Comment 11: Line 322: figure 4c not 4a
Our reply: We acknowledge reviewer's remark. The change was made in the resubmitted manuscript.
Comment 12: Line 355: cell breakdown is not explained. What does that mean? Might be trivial for biologists but not for other scientists.
Our reply: The authors agree with the reviewer's suggestion. Additional explanation is added in the resubmitted manuscript.
Line 377-382
After this point, image processing becomes less effective, most likely because dead cells detach from the surface and presumably the cell breakdown process begins. In this phase the cell membranes begin to degrade and cells lose their structural integrity and function, leading to cell death. In the end, only remnants of cell material can be seen in the microscope images after 72, 84 and 90 h of cultivation, leading to false SC detection.
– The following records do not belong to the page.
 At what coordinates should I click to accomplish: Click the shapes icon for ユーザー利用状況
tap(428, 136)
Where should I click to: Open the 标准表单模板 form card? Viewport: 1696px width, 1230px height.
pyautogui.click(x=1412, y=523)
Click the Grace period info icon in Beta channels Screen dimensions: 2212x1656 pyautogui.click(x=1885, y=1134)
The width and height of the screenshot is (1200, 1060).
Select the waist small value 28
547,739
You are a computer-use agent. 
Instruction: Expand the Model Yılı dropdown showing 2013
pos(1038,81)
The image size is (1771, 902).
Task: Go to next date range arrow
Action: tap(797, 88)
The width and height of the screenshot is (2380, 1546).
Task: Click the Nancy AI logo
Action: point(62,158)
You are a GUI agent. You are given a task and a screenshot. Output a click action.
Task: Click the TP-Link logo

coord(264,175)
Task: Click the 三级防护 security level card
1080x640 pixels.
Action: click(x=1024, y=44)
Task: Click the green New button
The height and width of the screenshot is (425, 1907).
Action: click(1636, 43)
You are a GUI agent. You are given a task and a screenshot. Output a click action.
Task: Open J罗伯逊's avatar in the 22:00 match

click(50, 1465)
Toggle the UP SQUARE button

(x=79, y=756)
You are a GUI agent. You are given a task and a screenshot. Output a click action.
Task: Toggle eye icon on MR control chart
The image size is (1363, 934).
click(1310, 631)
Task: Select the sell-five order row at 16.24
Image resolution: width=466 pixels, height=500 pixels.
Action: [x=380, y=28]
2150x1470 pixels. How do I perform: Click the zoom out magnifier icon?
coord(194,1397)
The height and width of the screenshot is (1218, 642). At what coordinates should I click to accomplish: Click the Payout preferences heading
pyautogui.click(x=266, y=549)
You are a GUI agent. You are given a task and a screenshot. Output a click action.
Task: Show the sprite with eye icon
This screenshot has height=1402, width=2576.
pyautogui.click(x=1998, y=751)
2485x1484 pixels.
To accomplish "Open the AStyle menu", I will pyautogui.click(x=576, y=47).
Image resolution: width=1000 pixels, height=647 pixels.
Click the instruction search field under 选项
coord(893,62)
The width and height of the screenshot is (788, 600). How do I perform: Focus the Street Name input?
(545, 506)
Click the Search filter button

Comment 13: Table 1: Why so many digits? I would recommend cutting to two digits at the surface coverage. Further the standard deviation to maximum 3-4 digits. Standard deviation is for 3 images at different locations? How was the cell concentration estimated?
Our reply: The authors agree with the reviewer's suggestion. The number of digits is reduced in the resubmitted manuscript.
Comment 14: Table 2: Cells seem to move around even after the adhering phase. What is the reason for that?
Our reply: As we noted in the paper, the cells seem to adhere to the surface of the sensor after falling onto it during the seeding. We have taken images of the cells at three different locations over time, and we cannot say with certainty whether they move based on the images alone. However, we did observe a slight decrease in impedance during the lag phase of the sensor, which corresponds to the spreading of cells on the sensor surface. During the exponential phase and growth of the cells, they elongate, afterwards divide, and create new cells, which also affects micro-movements on the surface and the coverage of the sensor's area. In that sense, we can assume that cells have some micro-movements in the microbioreactor during the cultivation process, which does not affect the results of the measurements.
Author Response File: Author Response.pdf
Round 2
Reviewer 1 Report
The authors have replied to all my concerns. This paper is ready to be published.